New Draft Ruling for SMSF Held Assets -When is a Repair not a Repair?

There has always been a lot of debate about whether superannuation funds could make ‘repairs’ or ‘improvements’ to a property acquired under a borrowing arrangement.  Thankfully, the ATO recently released the Draft Self Managed Superannuation Funds Ruling (SMSFR 2011/D1) which seeks to clarify some of the grey areas on this topic.

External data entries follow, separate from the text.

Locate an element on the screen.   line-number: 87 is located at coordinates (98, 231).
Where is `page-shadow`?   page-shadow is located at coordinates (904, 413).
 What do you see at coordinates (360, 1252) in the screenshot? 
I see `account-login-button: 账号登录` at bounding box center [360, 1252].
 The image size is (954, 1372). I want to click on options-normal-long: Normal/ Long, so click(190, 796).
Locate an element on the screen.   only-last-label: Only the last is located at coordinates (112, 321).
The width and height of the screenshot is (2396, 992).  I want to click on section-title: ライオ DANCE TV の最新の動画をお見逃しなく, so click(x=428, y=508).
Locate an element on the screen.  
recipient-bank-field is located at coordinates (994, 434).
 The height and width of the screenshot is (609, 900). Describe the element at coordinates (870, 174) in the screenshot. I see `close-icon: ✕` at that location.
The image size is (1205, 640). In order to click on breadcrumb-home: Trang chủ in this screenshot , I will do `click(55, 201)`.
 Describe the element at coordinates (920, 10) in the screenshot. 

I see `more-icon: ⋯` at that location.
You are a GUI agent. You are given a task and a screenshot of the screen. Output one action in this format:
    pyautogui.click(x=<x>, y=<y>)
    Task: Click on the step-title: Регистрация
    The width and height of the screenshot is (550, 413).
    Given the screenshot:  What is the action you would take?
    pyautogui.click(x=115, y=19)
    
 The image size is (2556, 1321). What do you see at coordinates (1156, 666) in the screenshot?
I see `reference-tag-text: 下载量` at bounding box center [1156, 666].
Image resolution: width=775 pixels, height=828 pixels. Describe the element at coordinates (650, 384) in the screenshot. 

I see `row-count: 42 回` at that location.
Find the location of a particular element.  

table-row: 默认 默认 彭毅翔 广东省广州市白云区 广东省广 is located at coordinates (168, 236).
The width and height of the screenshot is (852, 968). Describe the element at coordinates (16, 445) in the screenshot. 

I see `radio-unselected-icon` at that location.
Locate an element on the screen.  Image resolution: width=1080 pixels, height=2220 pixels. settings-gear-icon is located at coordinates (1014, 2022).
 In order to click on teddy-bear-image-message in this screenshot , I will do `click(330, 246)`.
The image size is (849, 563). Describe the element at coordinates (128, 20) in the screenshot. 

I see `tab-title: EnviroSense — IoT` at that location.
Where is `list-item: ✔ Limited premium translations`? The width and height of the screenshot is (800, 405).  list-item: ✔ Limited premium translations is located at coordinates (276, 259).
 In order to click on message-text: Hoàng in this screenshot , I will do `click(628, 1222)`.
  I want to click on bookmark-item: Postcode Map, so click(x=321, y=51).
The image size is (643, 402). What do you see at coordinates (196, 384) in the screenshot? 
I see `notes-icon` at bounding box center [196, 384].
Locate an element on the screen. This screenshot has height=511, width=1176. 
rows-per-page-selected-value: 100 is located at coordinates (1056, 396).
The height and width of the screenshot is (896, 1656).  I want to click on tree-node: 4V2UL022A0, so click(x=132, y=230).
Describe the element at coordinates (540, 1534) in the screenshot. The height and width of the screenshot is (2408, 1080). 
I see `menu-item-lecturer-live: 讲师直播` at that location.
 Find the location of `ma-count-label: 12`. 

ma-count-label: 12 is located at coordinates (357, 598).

The main 3 points clarified in this document are:

  • Definition of a ‘single acquirable asset’
  • What constitutes “maintaining” or ‘repairing’ an asset,  versus an ‘improvement’ to an asset
  • When is an asset a prohibited replacement asset

Generally speaking, it has been our belief the ATO has a preference for investors to hold long term passive investments.  This recent Draft Ruling reinforces that preference, with the Commissioner clearly opposed to property development within the superannuation environment.  The original legislation  was sought to discourage such development within superannuation funds, however in doing so, unintendedly created a blurring of the lines between what is deemed as a ‘repair’ to a property, and what is deemed as an ‘improvement’. Such confusion complicated things for investors who were simply wishing to hold their property as a long term investment.

 

Single Acquirable Asset

It has always been the advice of our solicitors in the past that where two assets were intrinsically linked, and could not be dealt with separately, then this can be deemed as one single asset.  The two common occurrences of two linked assets being recognised as one single asset are:

  • When a property has been constructed across two or more certificates of title
  • When certificates of title cannot be dealt with separately, for example if a real property and its accompanying car park are on separate titles

 

When is an Asset not a Single Acquirable Asset?
The Commissioner’s view is where assets can be dealt with separately and are not intrinsically linked, they will not constitute a single acquirable asset. For example, if a Vendor wants to sell a 10 acre block which consists of 2 titles, they will be recognised as two assets for the purpose of limited recourse borrowing rule, therefore it’s not a single acquirable asset. However, if there was as building on the 10 acres which was positioned across both titles, then the two assets would be intrinsically linked, and therefore it would be recognised as a single acquirable asset.